§ What the task requires:
Gather all lines from the material that contain "This".

§ Data under study:
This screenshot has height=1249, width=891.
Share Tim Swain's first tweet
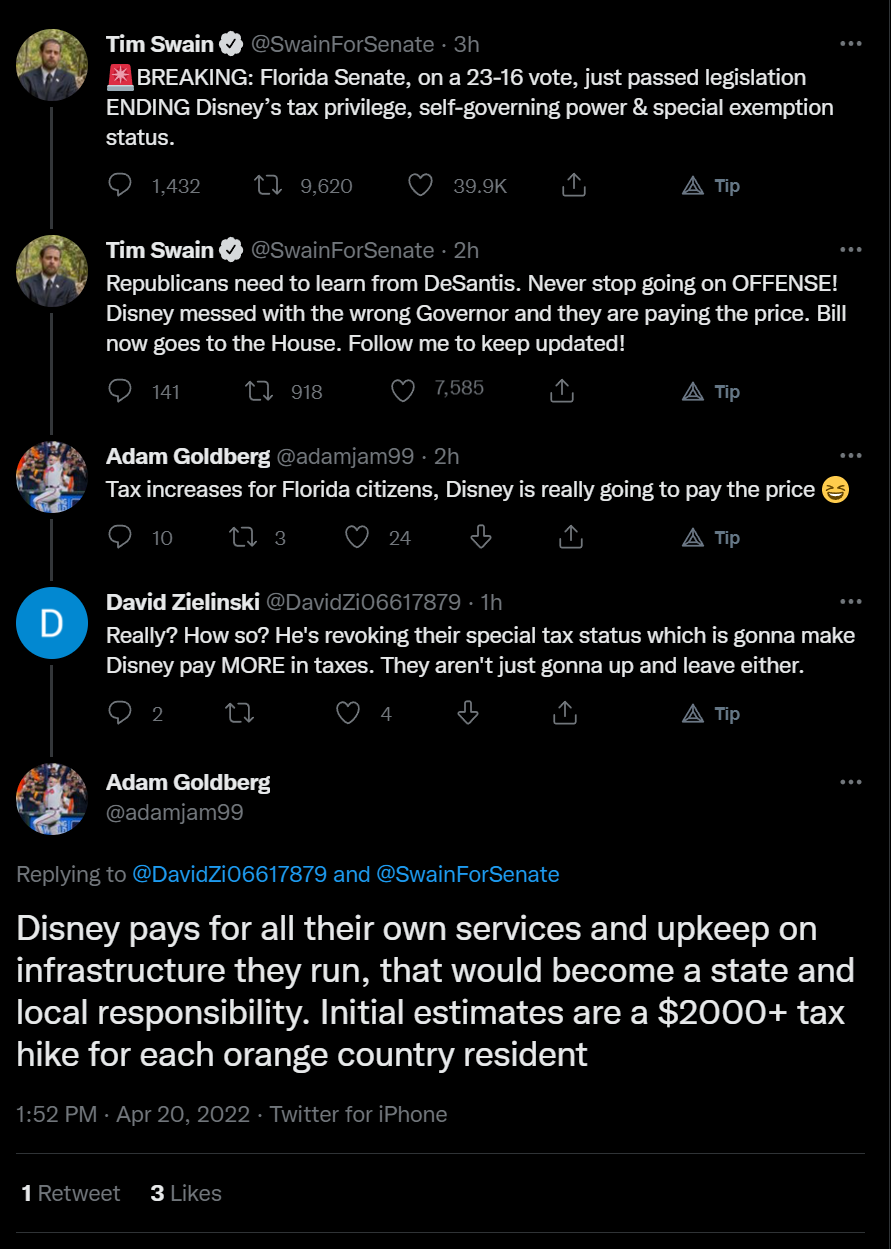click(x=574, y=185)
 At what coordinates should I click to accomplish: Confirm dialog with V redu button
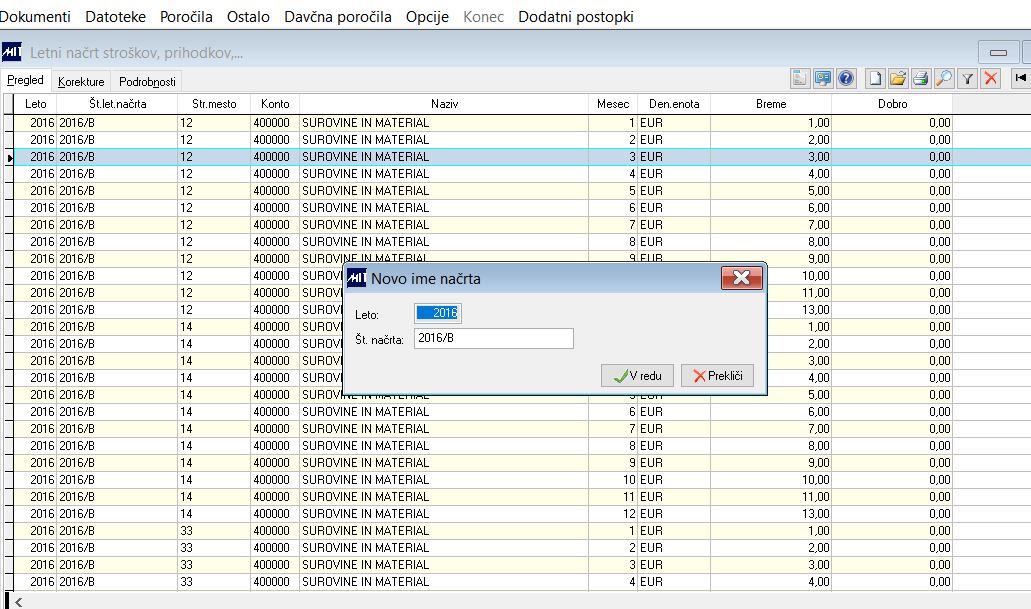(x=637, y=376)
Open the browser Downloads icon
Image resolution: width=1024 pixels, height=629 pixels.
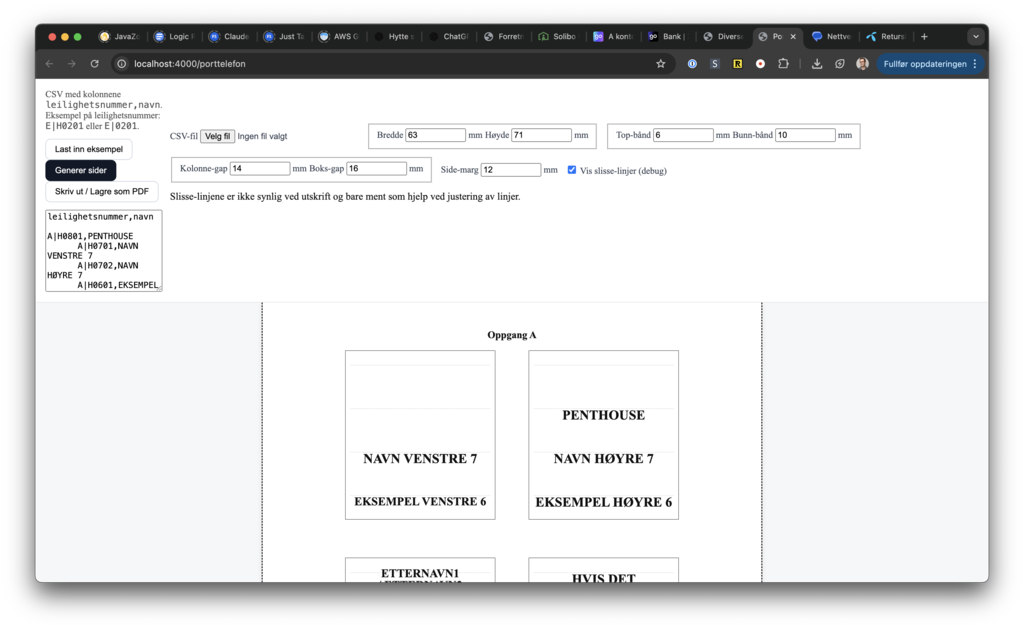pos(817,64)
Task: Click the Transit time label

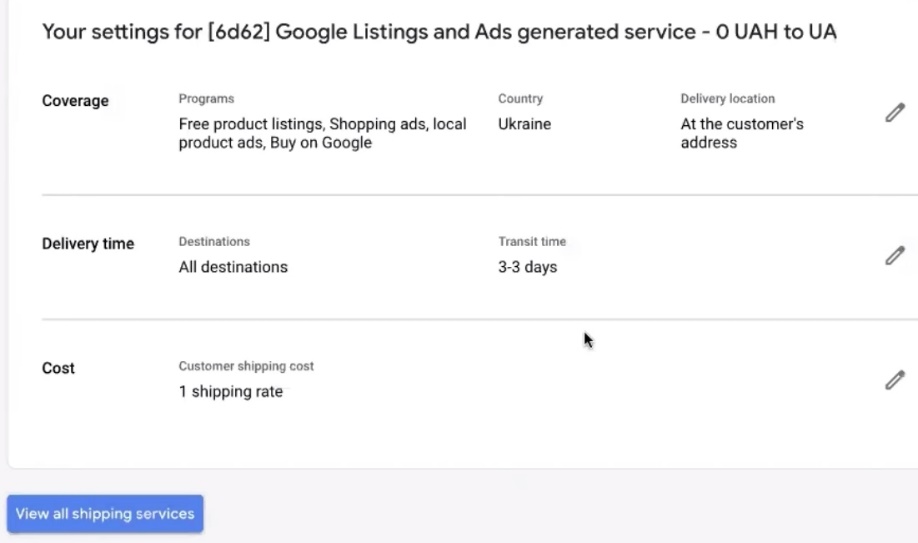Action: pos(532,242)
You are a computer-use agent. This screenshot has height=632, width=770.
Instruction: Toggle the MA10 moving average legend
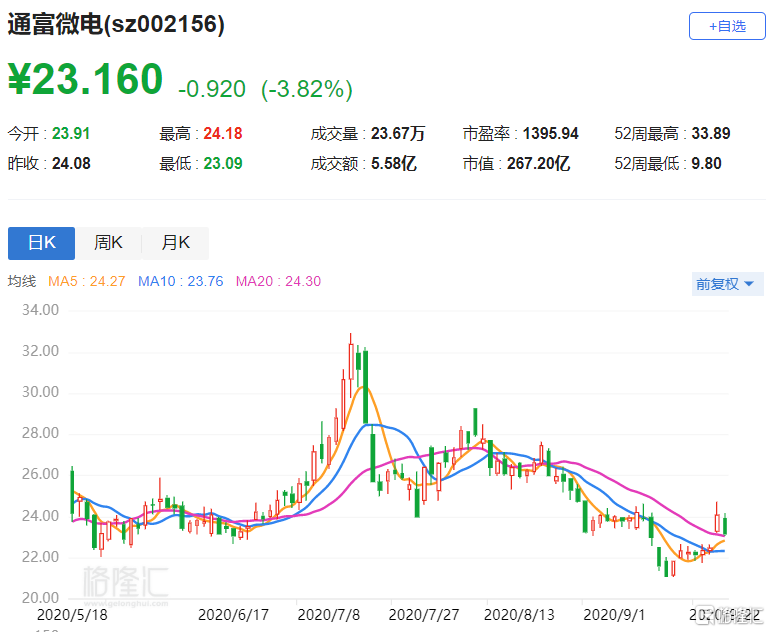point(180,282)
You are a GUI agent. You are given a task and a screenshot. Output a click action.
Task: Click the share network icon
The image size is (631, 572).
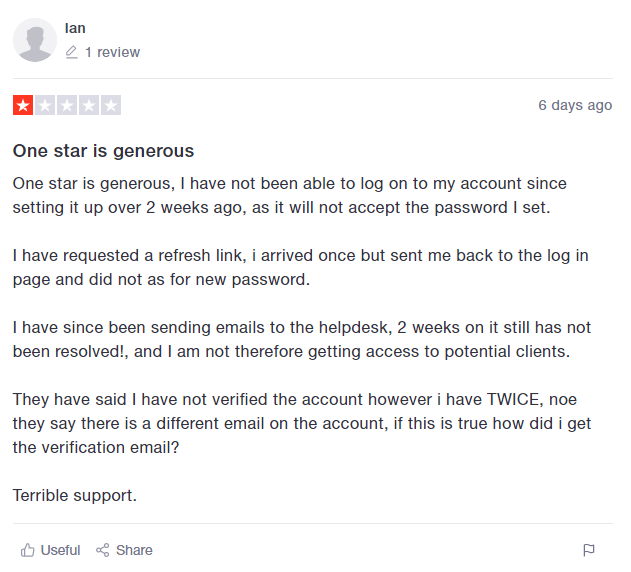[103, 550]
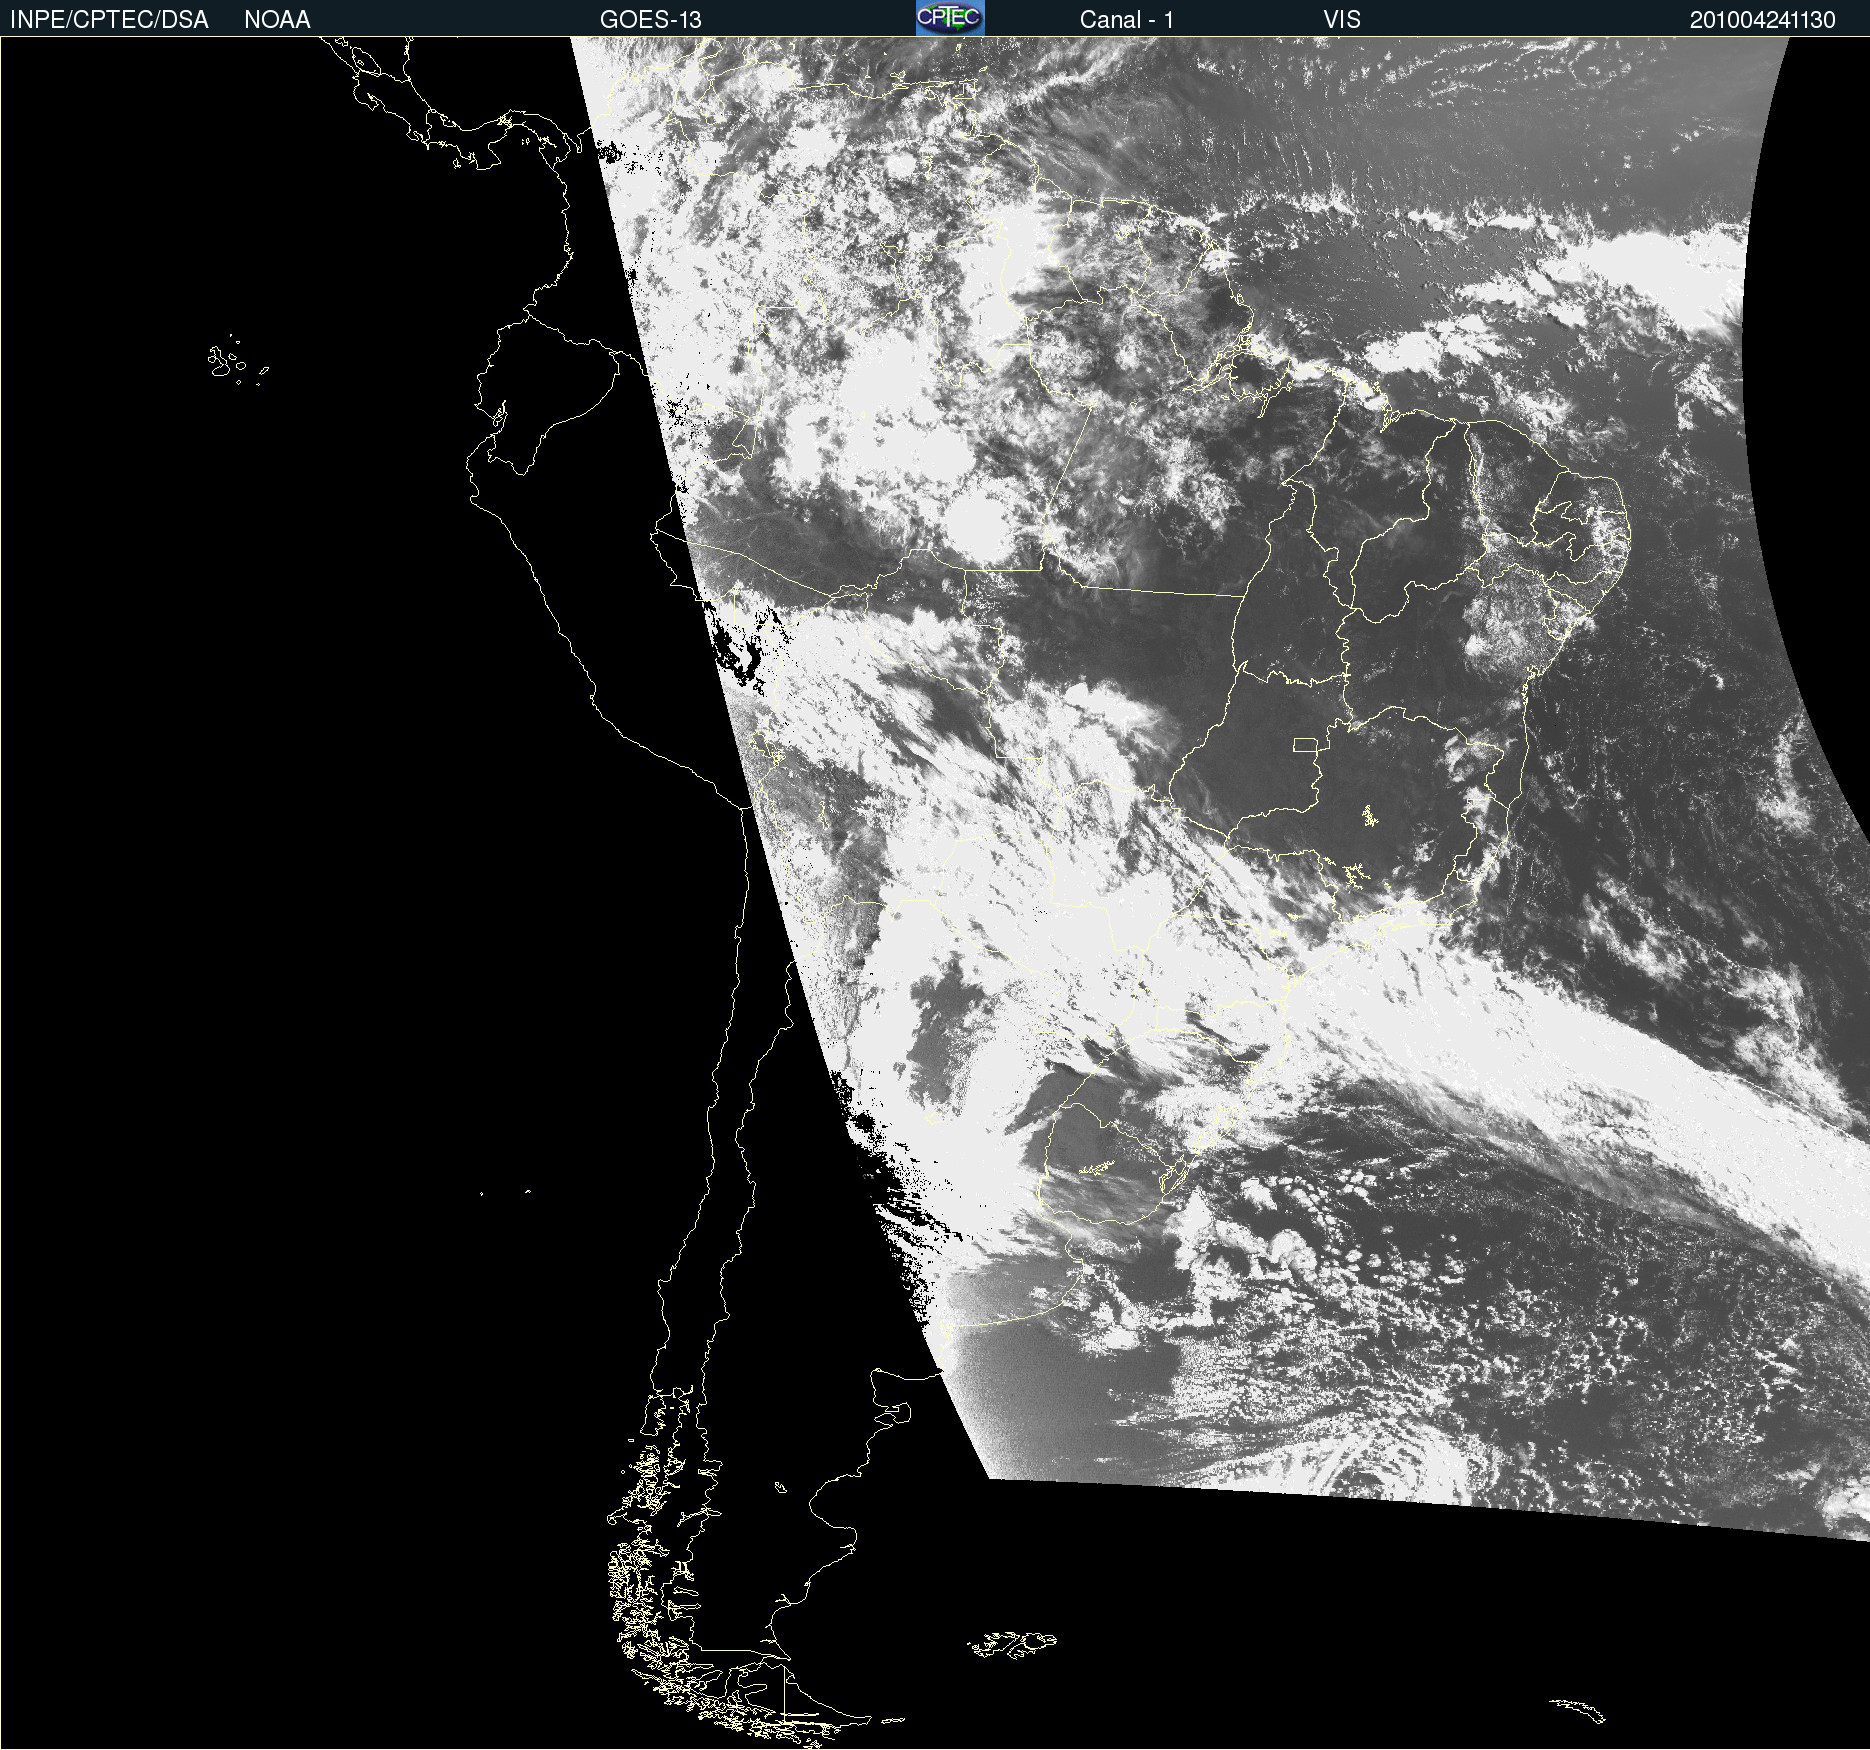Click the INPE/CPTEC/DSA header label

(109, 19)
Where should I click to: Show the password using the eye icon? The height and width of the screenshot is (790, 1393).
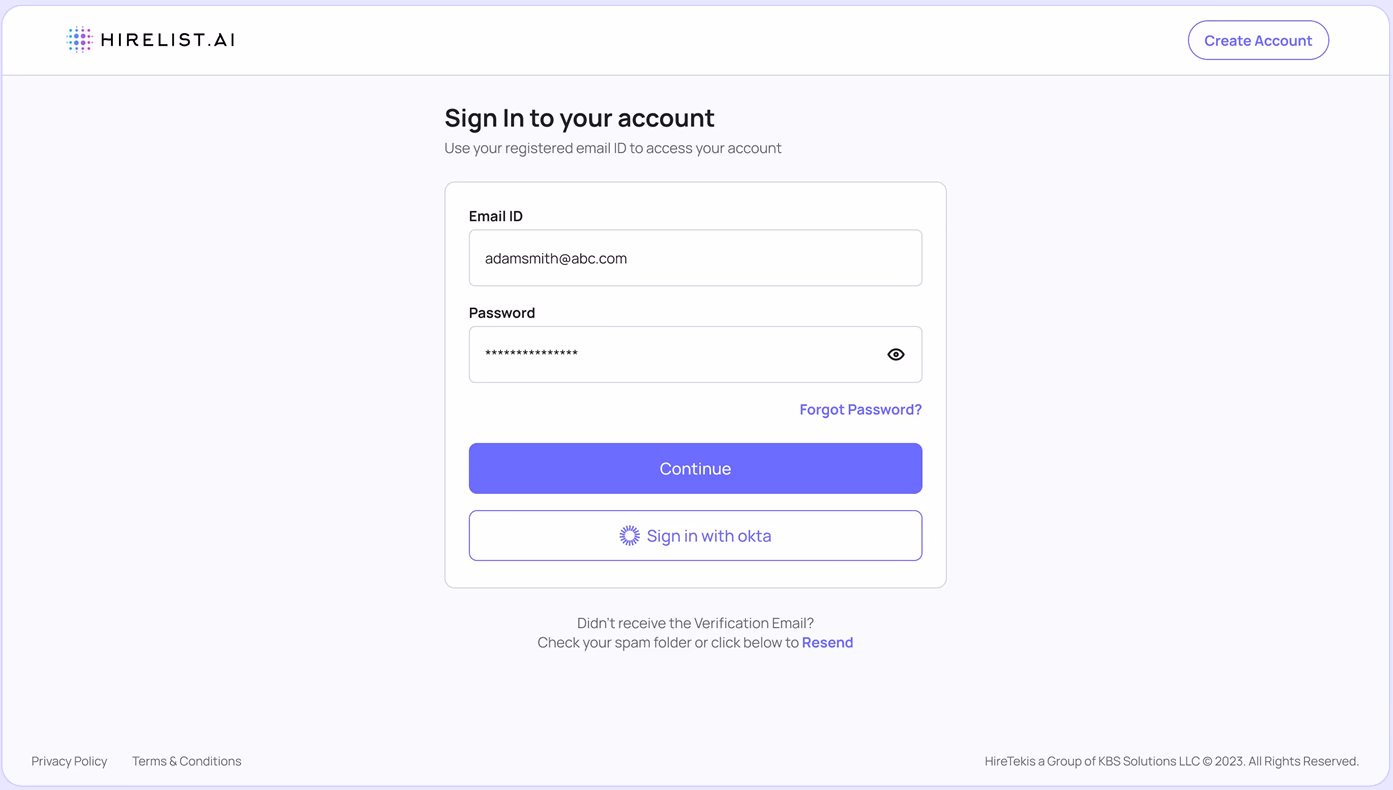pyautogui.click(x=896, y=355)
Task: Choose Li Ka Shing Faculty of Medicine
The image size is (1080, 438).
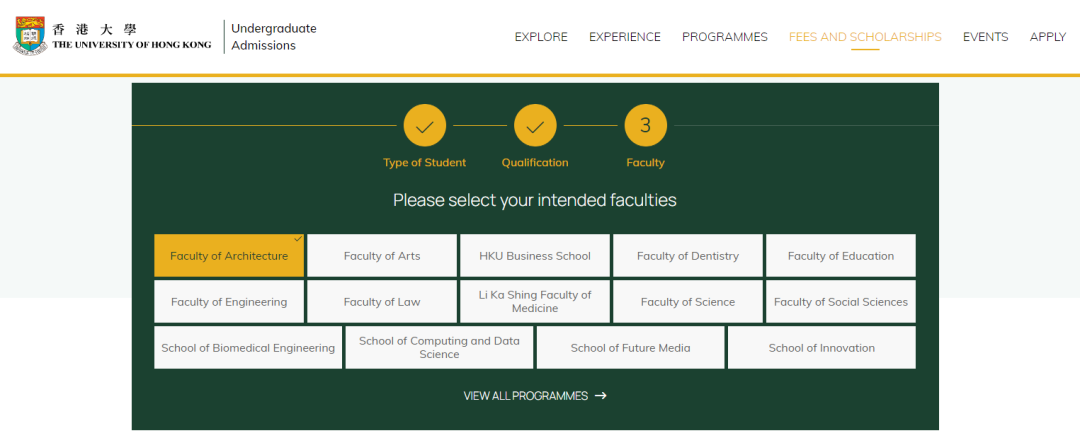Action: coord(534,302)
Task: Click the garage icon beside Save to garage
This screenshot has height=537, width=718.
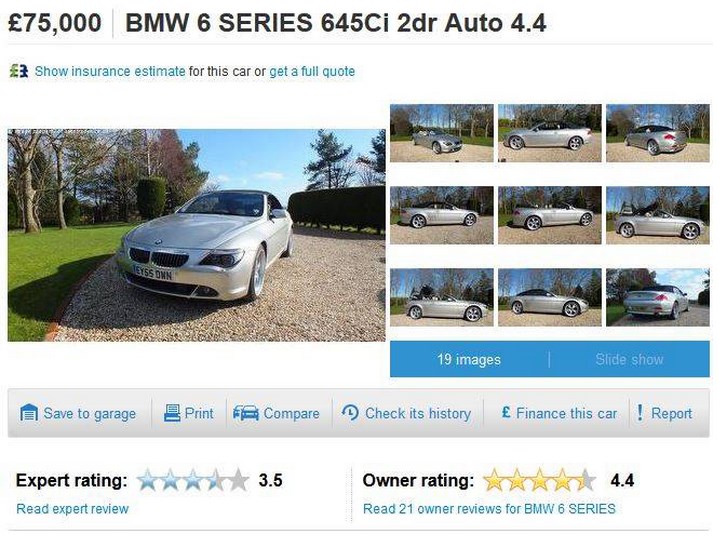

§ Output of the task:
This screenshot has height=1249, width=891.
You are a computer-use agent. This screenshot has height=632, width=770.
This screenshot has height=537, width=718.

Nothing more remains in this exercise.